Speaking of NYC flaws under the Bloomberg regime, the reason for the few pictures here in this post is that a Moose Hill flunky stopped me from taking pictures, you know, in a public place. Seriously, some rather dicky production guy asked me to stop “recording”. Nothing was said to the four young women on the blanket next to me aiming their smart phones at the actors all night. I guess because I held an actual camera, the Moose Hill Theatre Company official was technically in the right.  It’s not so much that the Fascism Bloomberg has imposed city-wide across the Hudson is new, but what still shocks me is how many of the younger New Yorkers eagerly enlist in the civilian gestapo corps.

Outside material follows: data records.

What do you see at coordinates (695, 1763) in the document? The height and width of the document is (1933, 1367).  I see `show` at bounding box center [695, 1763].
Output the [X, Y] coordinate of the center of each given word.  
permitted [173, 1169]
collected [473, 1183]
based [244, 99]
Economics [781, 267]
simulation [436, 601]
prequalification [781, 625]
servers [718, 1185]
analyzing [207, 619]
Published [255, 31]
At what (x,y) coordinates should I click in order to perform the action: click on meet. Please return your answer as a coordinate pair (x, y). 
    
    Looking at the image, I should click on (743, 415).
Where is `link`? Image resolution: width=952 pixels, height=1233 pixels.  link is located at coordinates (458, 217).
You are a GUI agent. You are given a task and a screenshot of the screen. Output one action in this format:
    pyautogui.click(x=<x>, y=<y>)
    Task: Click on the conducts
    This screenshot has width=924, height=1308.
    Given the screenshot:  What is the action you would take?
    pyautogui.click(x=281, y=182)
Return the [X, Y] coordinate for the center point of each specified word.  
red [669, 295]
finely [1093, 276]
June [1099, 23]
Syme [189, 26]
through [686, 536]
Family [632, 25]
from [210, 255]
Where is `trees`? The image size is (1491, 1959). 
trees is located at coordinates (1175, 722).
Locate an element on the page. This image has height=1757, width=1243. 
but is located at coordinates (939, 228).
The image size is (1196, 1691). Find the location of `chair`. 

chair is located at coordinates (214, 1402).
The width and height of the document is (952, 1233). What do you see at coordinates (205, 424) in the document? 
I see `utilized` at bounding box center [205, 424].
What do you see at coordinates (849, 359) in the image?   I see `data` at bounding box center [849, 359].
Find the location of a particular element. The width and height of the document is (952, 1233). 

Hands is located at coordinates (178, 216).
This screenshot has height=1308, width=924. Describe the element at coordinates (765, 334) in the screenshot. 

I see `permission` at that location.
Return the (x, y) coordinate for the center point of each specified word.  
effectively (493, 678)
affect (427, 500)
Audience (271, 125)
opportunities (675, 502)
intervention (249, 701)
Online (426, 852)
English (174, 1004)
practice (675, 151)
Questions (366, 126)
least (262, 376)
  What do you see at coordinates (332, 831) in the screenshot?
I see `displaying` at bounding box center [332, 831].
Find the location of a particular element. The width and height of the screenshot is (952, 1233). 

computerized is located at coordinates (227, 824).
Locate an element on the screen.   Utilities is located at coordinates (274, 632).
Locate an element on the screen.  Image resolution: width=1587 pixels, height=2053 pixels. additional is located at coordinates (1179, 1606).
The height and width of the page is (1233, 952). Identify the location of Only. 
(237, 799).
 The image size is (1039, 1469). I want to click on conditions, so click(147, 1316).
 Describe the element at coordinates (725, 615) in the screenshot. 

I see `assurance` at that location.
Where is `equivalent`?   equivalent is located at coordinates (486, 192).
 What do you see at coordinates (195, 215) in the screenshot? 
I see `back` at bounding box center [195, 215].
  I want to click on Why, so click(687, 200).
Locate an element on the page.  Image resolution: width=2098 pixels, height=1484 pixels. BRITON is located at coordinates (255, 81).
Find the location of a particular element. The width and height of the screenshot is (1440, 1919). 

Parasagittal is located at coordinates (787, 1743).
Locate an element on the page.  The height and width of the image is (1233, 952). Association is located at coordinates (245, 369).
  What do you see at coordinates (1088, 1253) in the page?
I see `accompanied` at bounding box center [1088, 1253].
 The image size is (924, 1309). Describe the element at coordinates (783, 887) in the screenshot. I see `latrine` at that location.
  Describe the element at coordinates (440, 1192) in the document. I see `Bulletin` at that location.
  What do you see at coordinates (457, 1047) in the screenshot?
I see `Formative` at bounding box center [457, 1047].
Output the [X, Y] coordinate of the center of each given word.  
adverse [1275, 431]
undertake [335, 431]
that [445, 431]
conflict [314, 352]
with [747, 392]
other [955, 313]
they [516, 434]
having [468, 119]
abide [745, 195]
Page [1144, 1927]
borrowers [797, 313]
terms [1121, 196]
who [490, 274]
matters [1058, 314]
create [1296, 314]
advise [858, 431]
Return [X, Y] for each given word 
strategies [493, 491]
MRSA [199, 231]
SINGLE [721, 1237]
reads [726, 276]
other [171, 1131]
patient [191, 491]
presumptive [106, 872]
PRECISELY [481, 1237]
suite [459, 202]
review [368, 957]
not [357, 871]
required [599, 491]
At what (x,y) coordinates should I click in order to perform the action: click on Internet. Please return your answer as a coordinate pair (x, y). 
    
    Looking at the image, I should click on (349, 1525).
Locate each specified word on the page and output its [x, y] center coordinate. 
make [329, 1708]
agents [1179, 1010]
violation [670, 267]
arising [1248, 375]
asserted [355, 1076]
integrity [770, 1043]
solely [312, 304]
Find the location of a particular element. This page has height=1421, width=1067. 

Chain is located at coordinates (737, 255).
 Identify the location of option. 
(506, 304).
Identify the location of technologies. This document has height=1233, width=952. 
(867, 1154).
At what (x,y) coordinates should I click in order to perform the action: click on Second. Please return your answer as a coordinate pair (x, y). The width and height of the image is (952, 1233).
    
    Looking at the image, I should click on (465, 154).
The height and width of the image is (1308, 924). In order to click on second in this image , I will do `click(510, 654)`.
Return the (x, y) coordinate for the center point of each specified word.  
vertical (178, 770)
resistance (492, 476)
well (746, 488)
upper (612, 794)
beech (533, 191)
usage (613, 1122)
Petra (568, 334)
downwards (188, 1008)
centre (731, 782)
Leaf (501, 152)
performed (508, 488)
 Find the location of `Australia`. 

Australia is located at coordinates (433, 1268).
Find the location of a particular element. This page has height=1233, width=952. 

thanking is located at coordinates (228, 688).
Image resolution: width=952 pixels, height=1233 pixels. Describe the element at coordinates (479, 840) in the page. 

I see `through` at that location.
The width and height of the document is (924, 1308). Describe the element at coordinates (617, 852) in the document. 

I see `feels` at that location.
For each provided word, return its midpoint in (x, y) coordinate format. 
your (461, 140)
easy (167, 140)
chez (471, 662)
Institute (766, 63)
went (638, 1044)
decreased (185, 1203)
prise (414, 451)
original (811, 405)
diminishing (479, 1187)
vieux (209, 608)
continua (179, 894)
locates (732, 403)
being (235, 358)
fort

Aside from that disturbing removal of the freedom of the press and other constitutional rights, my only complaint is that the sound system kept malfunctioning. These stageless park presentations are always challenging to stage. In Jersey City park productions there is no amplification, which is a definite drawback, reducing subtlety as actors strain to be heard above the din of traffic. In Inwood, except for the whistles and steel wheels-on-steel-track rattle of the Metro North and Amtrak across the estuary – or the sound of picnicers in a nearby but different section of the park – there was relative quiet. Some of the actors were miked, but the sound system kept malfunctioning. During the scenes on the heath, a thunderstorm was heard on the sound system, which was cool, but the microphones on the actors were inconsistent. Voices kept dropping in and out of amplification, feedback burst throughout the performance, obscuring the dialog. Perhaps if the  theater company stage hands were less concerned about a poor blogger trying to snap a decent, in-focus picture and more attentive to the audio system, instead of ranging from adequate to distraction, the sound system could have ranged from adequate to enhancement.